Колы розлучаются двое, писень не спивають воны…У татуся рвущийся в высоту тенор, у Тимофея Петровича — сумрачный глухой бас — будто строчится серебряным по темному мохнатому бархату… И тоскливо. И радостно.
Про все забудешь. Все простишь.
А потом шевченковские «Думы»… Голос татуся молил, заклинал, словно самую судьбу вызывал: «В Украину идить, диты, в нашу Украину…» И тут мрачно, отрешенно, словно погребальный звон, подхватывал Тимофей Петрович: «…по пидтынню сиротамы, а я тут загину…»
У бабушки — сама любила попеть в молодости — слезы на глазах.
Хорошо пели.
Пришла беда, и словно не было тех песен, того дружеского застолья…
Видно, и за себя самого опасался Тимофей Петрович. До войны был он, как и татусь, учителем. На фронте произвели его в офицеры. После революции будто оказался он у белых.

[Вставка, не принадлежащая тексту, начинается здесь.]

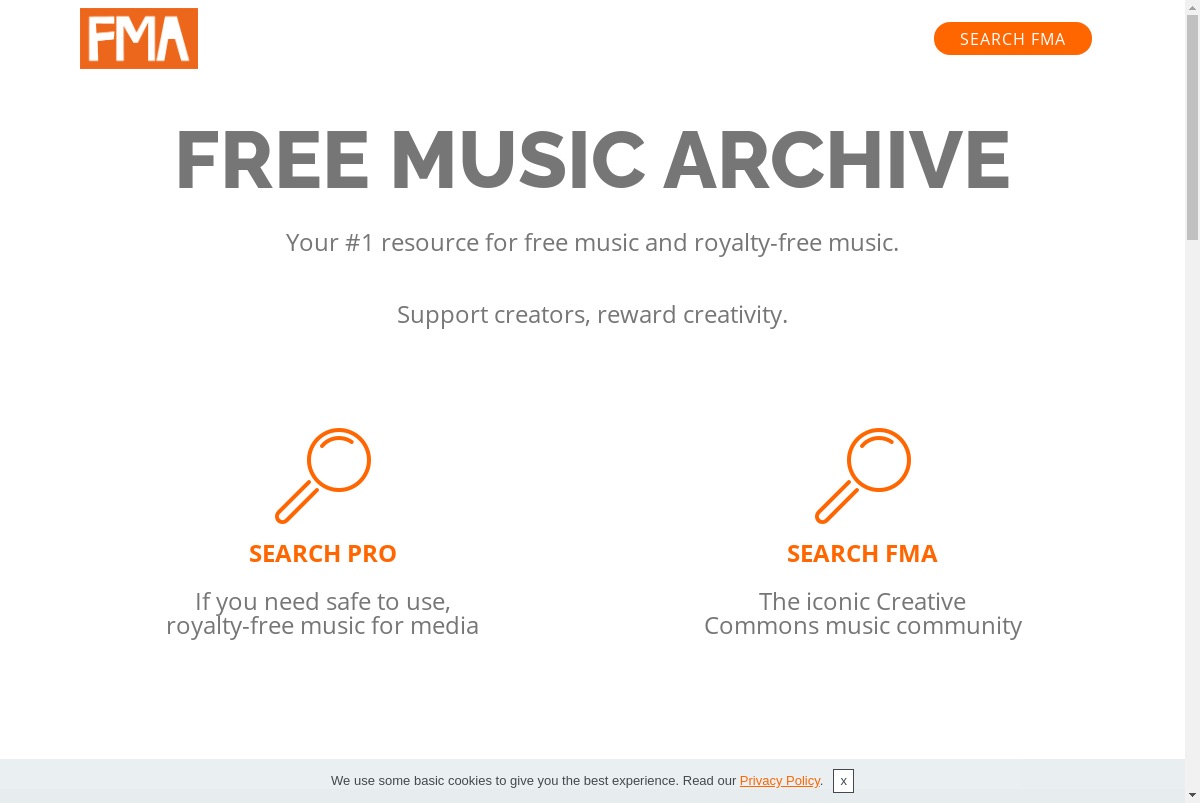Click the orange FMA logo
Image resolution: width=1200 pixels, height=803 pixels.
[x=139, y=38]
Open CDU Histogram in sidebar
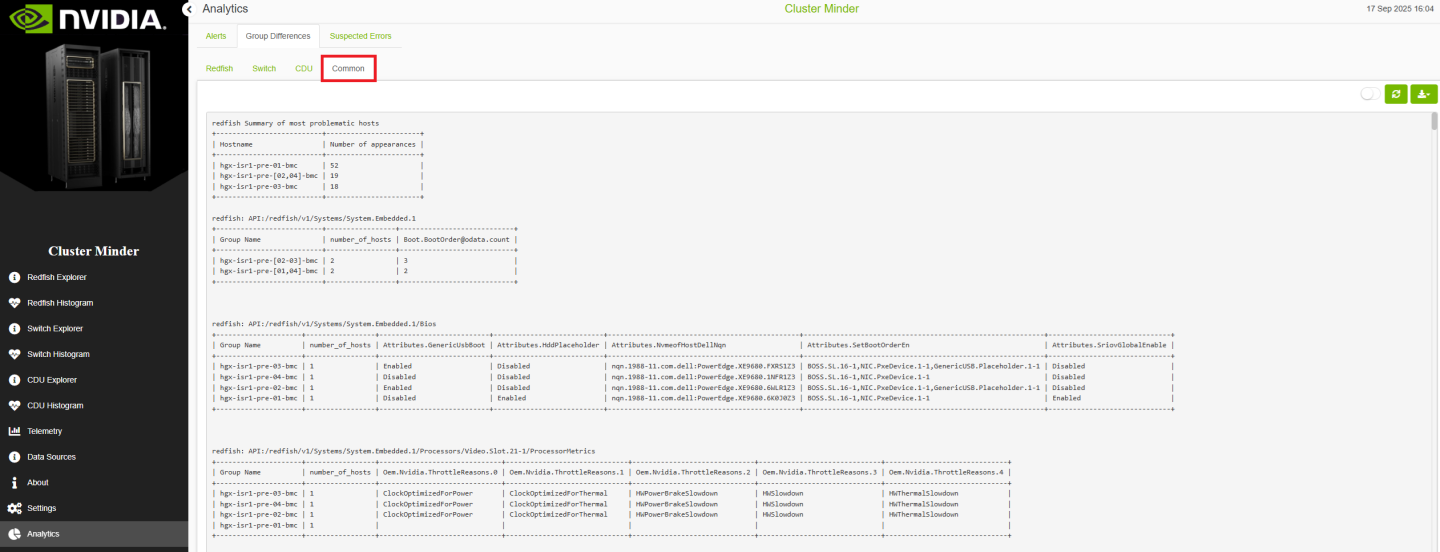The width and height of the screenshot is (1440, 552). pos(55,405)
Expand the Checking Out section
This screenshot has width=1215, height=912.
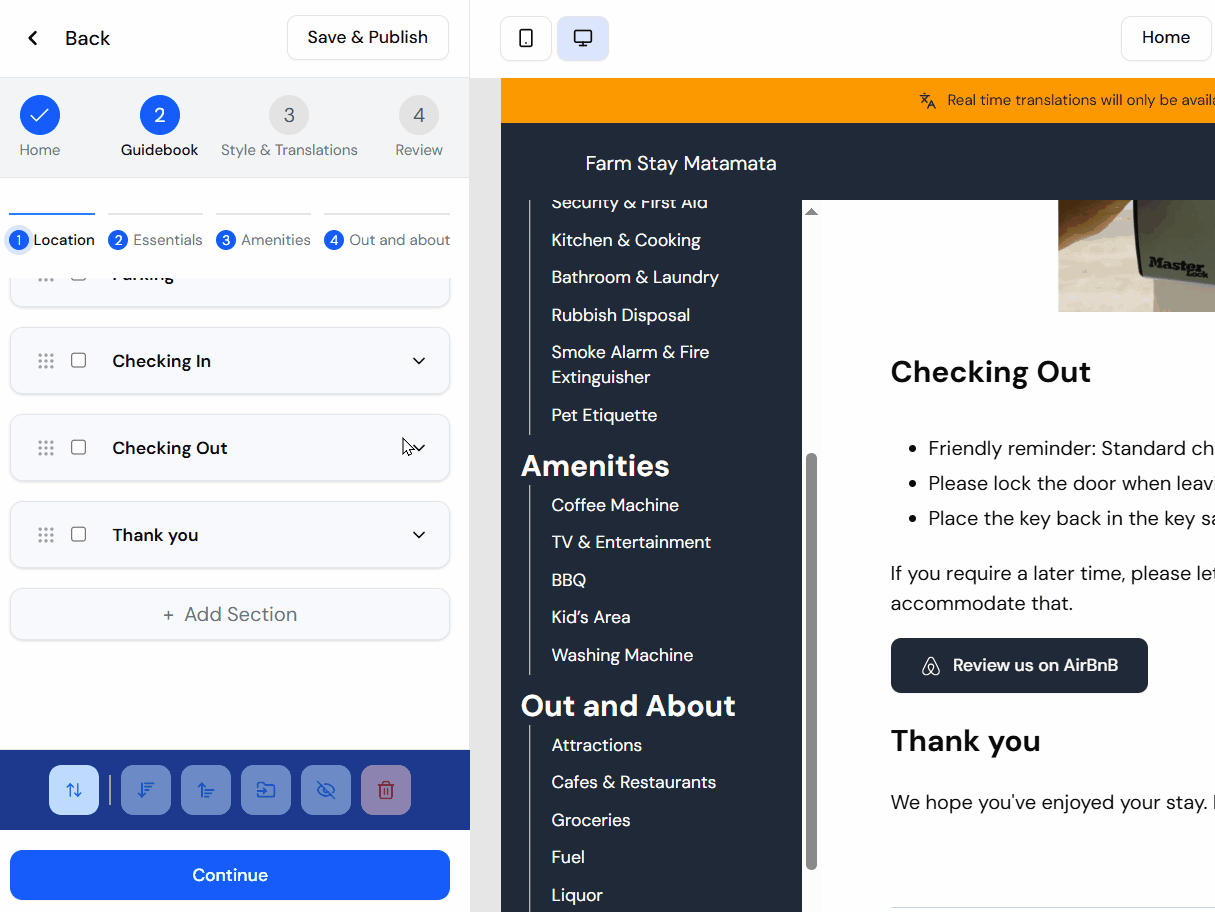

Потом в Красной Армии воевал. Стрелковым батальоном командовал. Перекоп штурмовал. И после гражданской войны в армии долго оставался. В школе года два как начал работать. В запасе числился. На учебные сборы по всей форме отправлялся. У него гимнастерка с командирскими нашивками еще новенькая была, и синие галифе, и хромовые сапоги, и длинная, до пят, шинель, и широкий ремень с портупеей, и даже маленькие, с серебристым звоном шпоры.